**Extracted records**:
'''
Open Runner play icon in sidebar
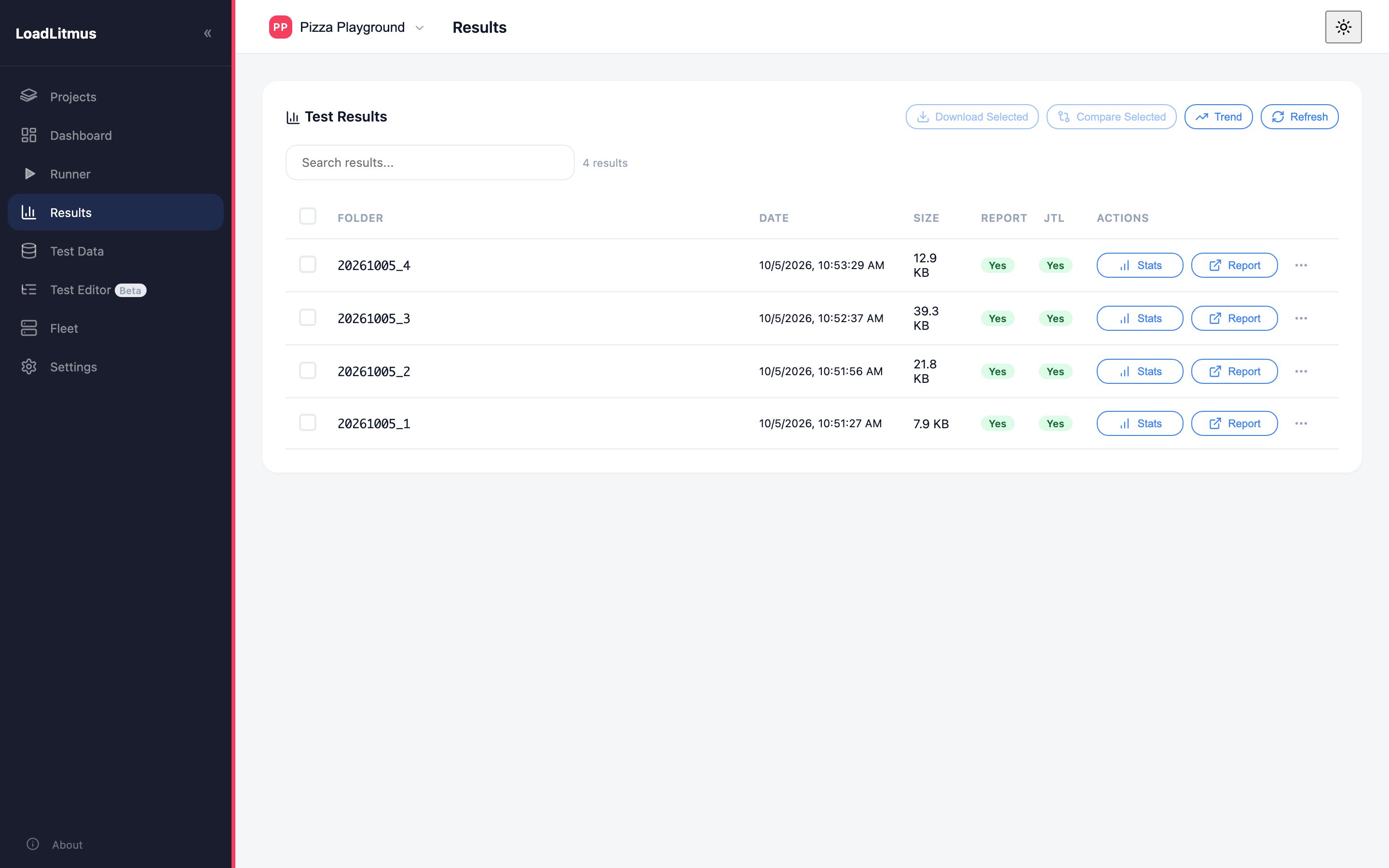This screenshot has height=868, width=1389. tap(30, 174)
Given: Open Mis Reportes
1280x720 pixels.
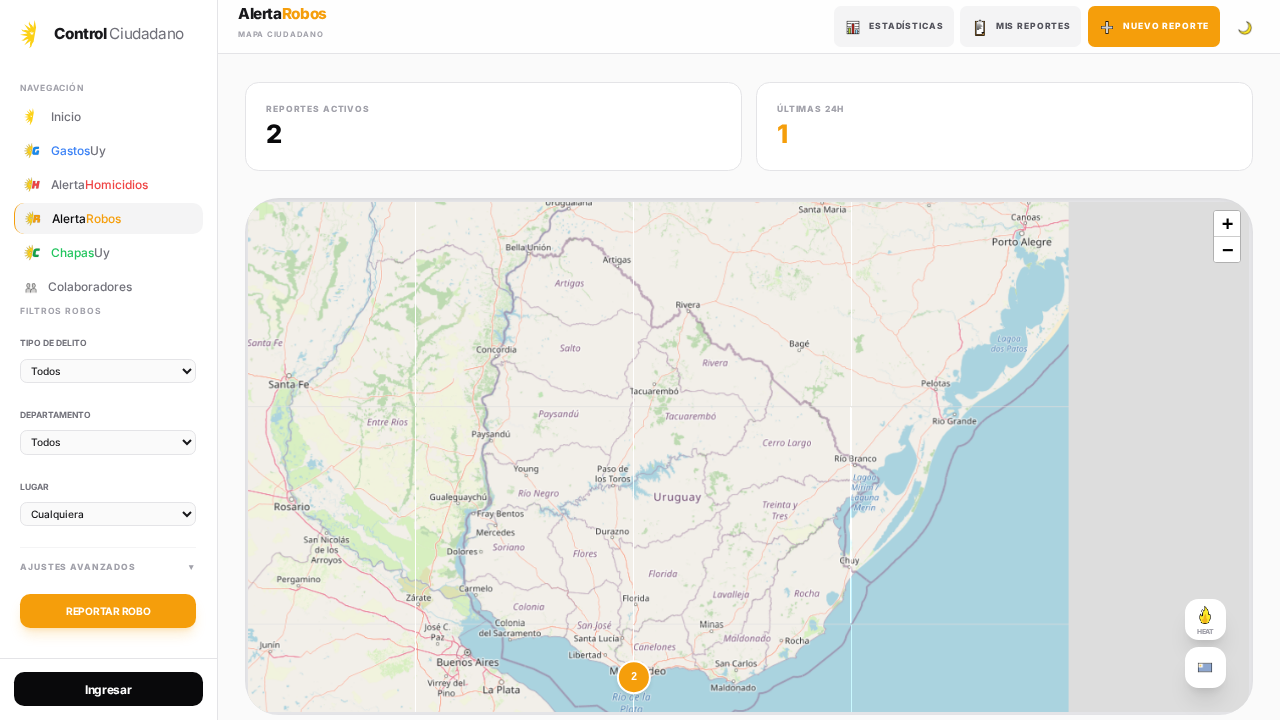Looking at the screenshot, I should pyautogui.click(x=1020, y=27).
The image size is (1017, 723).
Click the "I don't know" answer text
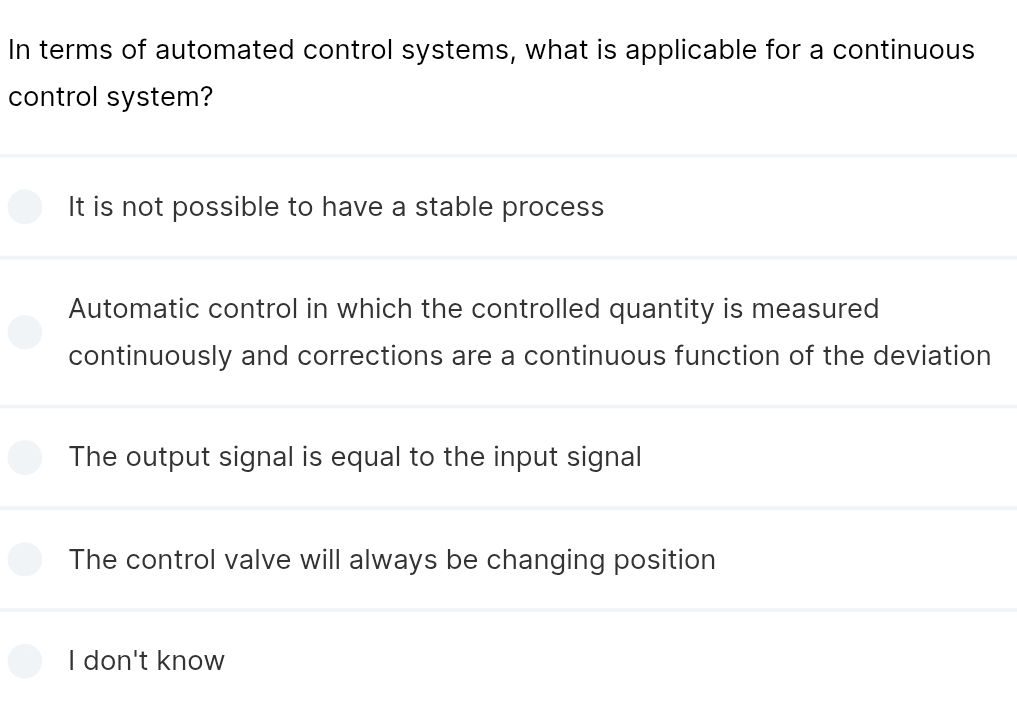pos(146,661)
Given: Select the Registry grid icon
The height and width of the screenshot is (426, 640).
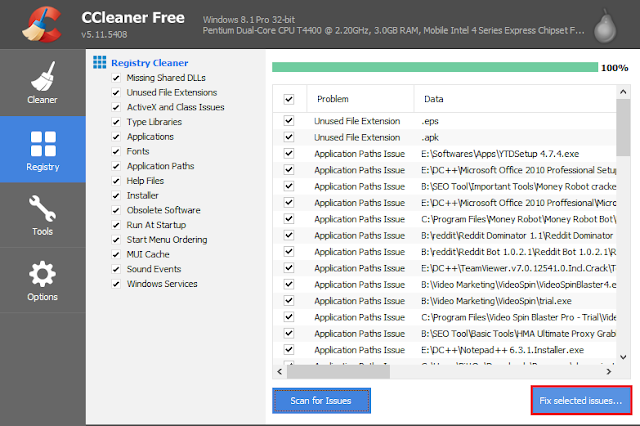Looking at the screenshot, I should (43, 143).
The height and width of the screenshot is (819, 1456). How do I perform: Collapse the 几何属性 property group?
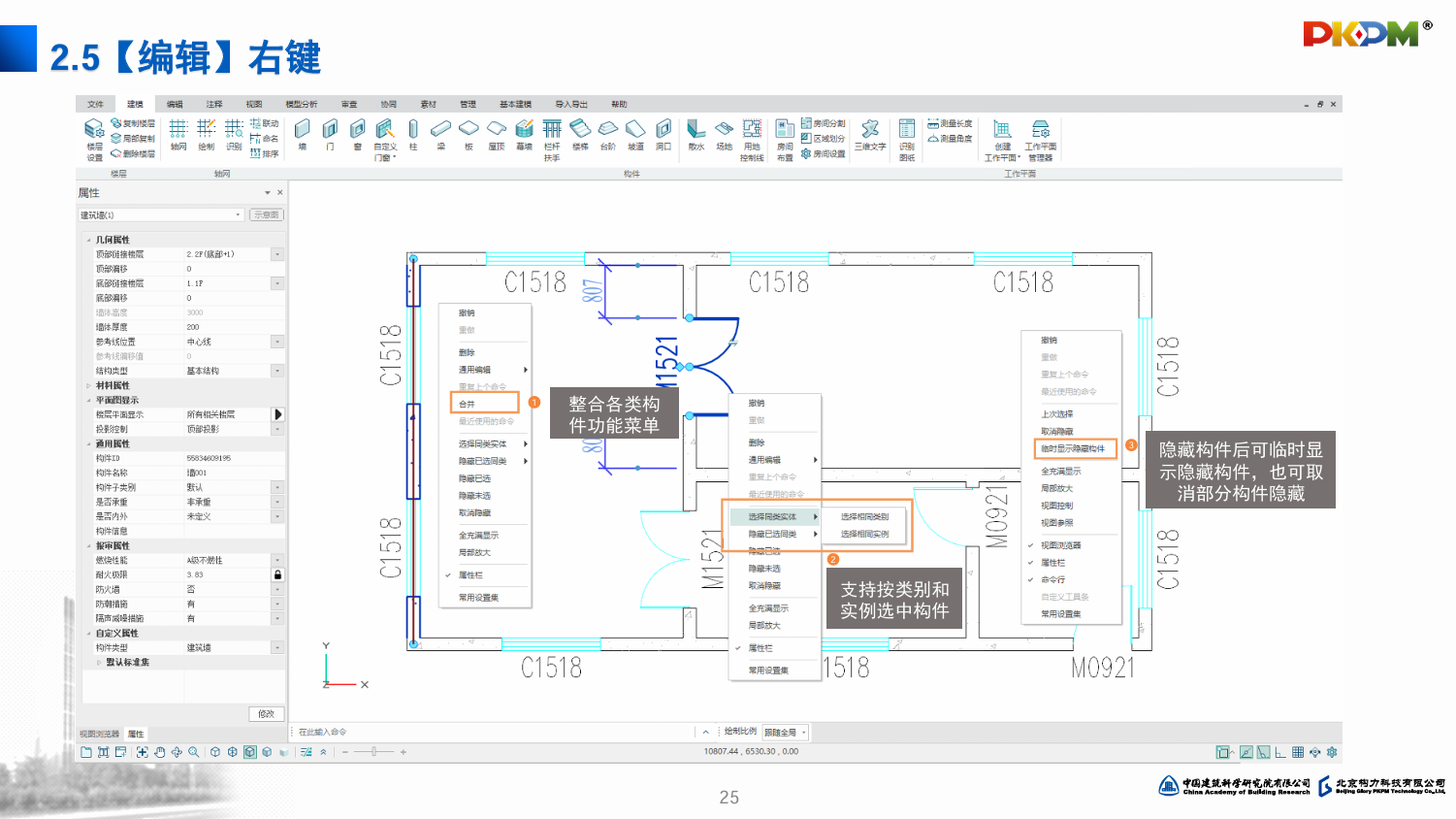pos(89,240)
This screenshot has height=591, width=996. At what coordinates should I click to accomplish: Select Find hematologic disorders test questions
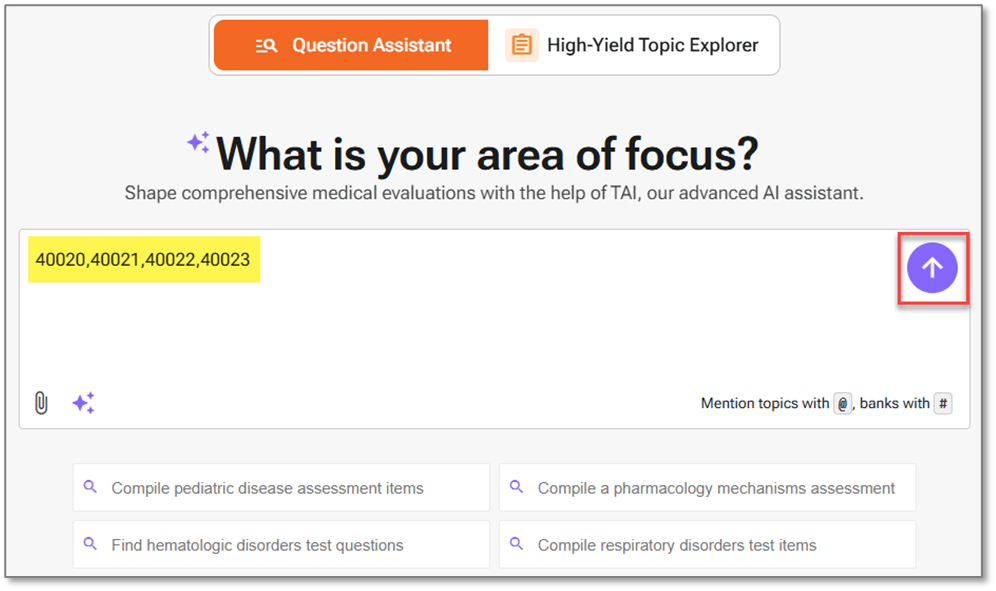(281, 545)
'''
**Problem statement**:
Wherever a line in the entries holds "Given", copy that line.

**Exercise answer**:
Given: Open Mis Reportes
Given: Select the Registry grid icon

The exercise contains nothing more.